* Task instructions: Lines containing the word "agent" are to be copied from the data below.

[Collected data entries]
┌────────

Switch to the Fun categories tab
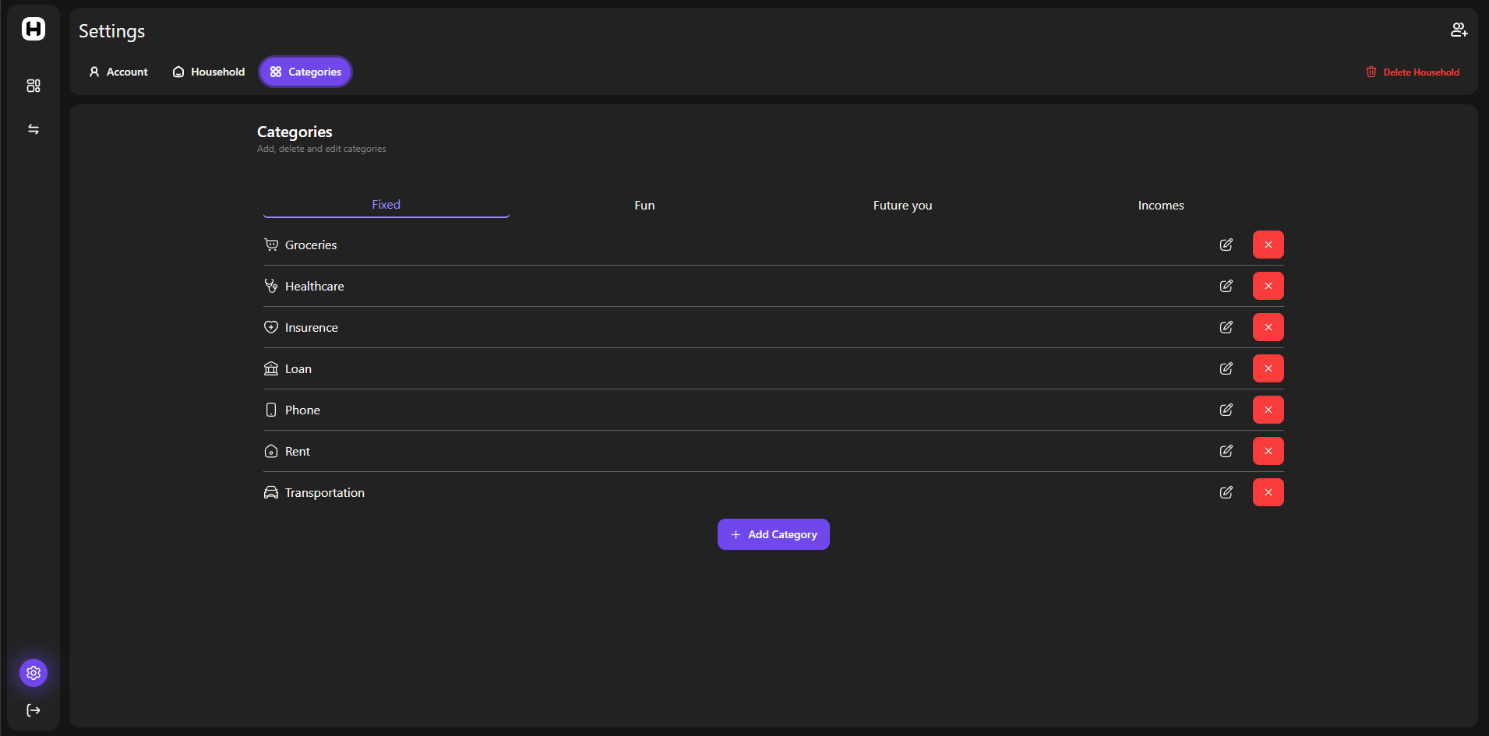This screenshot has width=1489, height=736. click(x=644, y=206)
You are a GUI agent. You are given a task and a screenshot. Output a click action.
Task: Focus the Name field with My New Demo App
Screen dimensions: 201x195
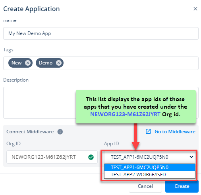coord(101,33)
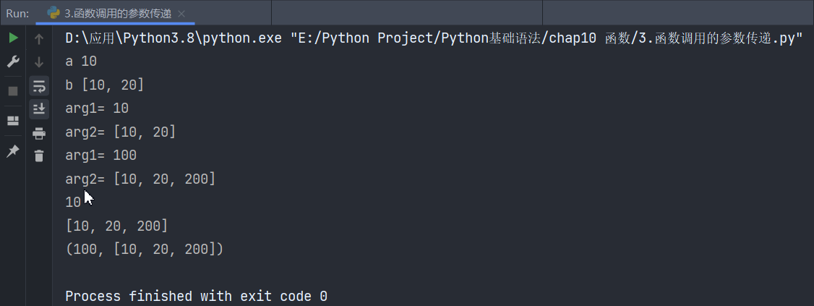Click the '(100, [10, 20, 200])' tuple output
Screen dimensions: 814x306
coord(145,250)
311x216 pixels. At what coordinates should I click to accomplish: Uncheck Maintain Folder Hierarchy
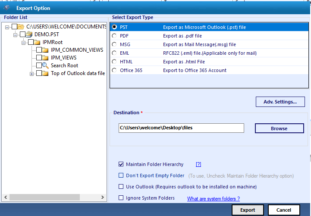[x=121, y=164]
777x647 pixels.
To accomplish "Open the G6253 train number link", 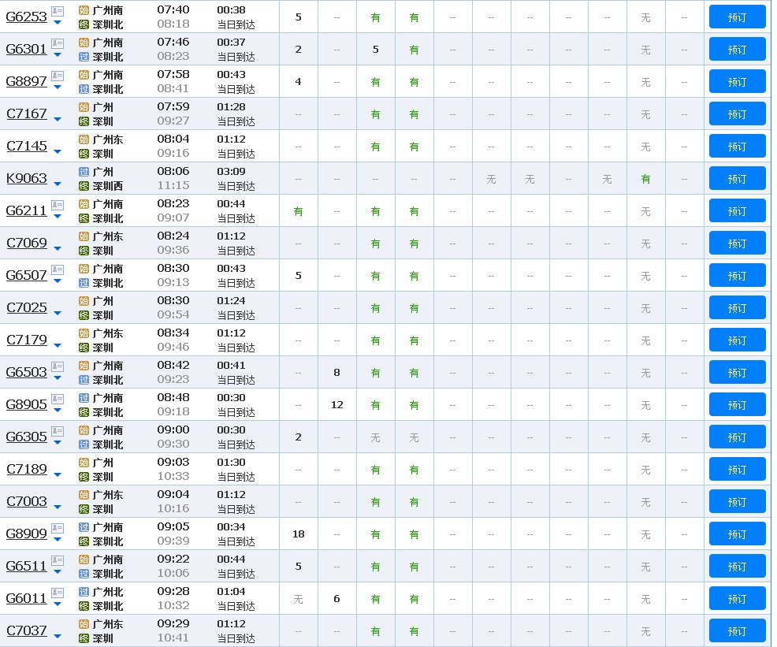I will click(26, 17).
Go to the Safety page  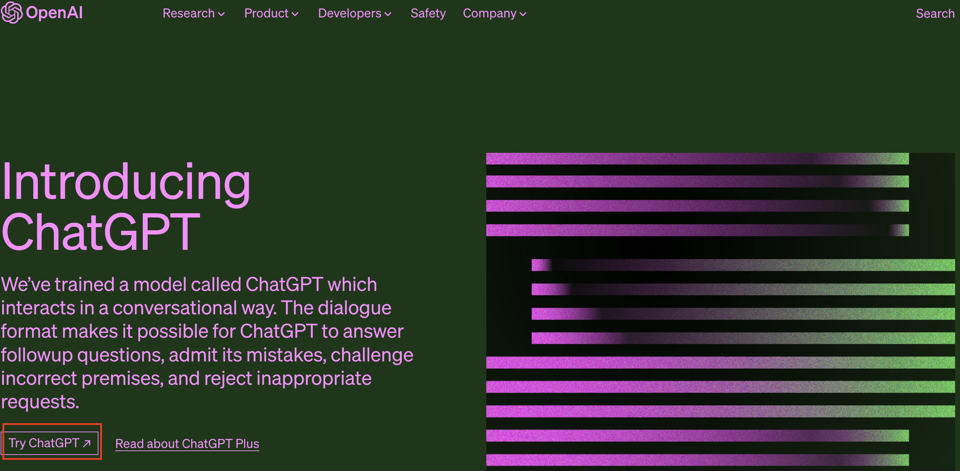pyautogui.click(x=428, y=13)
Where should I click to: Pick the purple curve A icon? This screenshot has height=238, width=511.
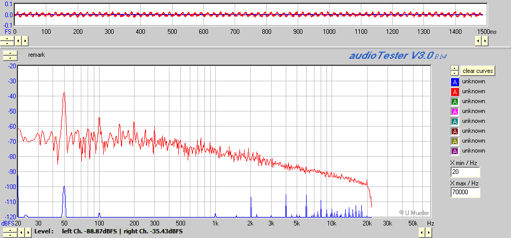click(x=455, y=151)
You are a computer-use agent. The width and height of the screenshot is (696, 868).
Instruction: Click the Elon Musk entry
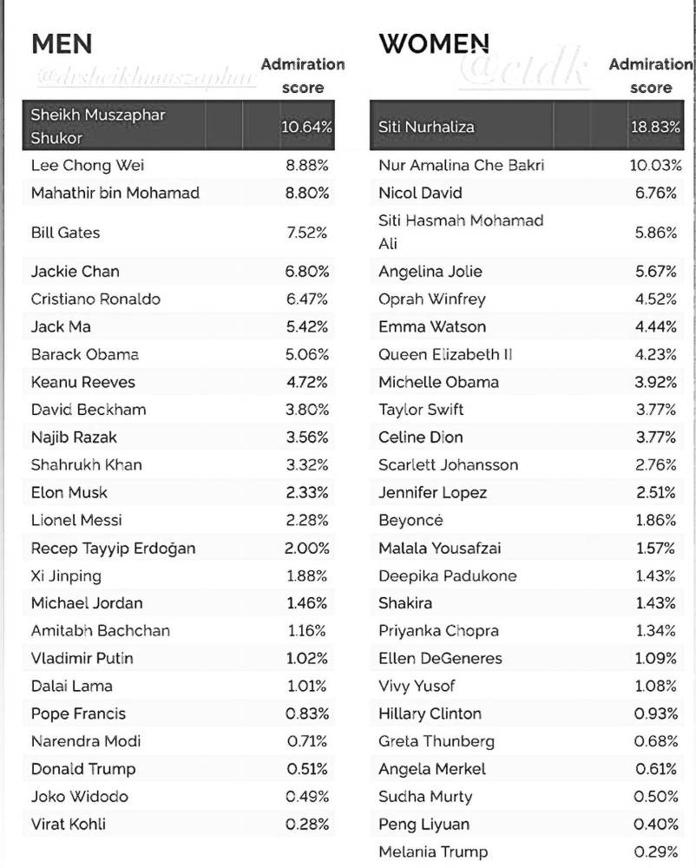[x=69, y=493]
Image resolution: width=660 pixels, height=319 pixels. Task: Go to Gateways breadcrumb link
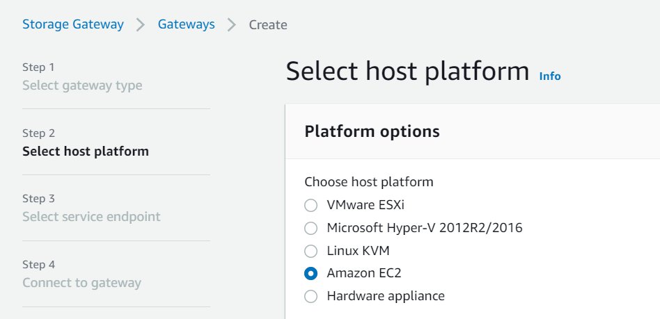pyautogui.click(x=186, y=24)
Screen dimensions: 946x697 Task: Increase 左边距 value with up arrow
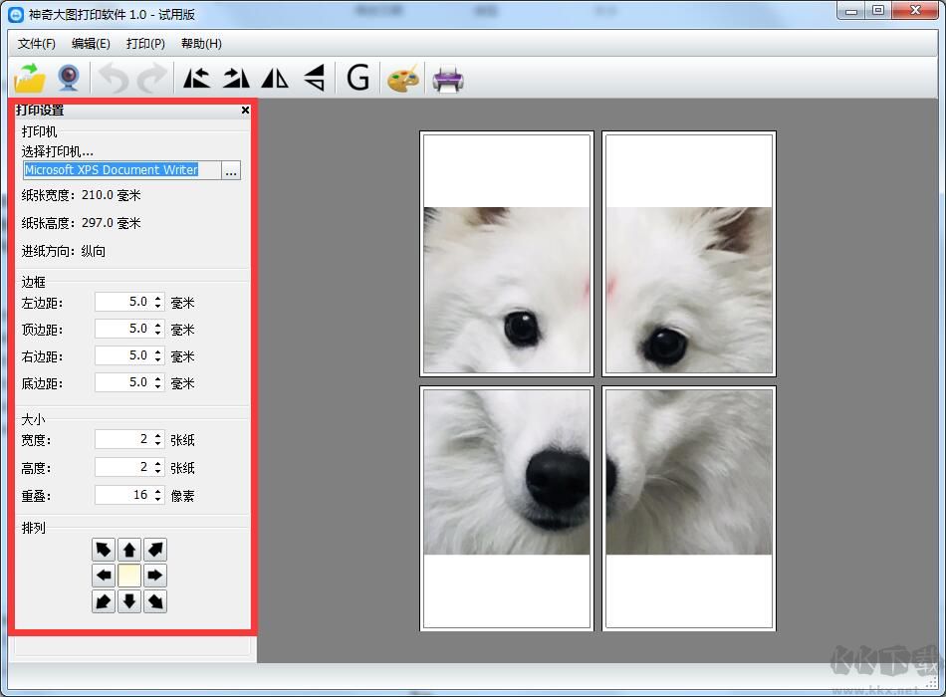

└────────

* Answer space:
You are a GUI agent. You are given a task and a screenshot. Output a click action.
You are a computer-use agent. The width and height of the screenshot is (696, 868).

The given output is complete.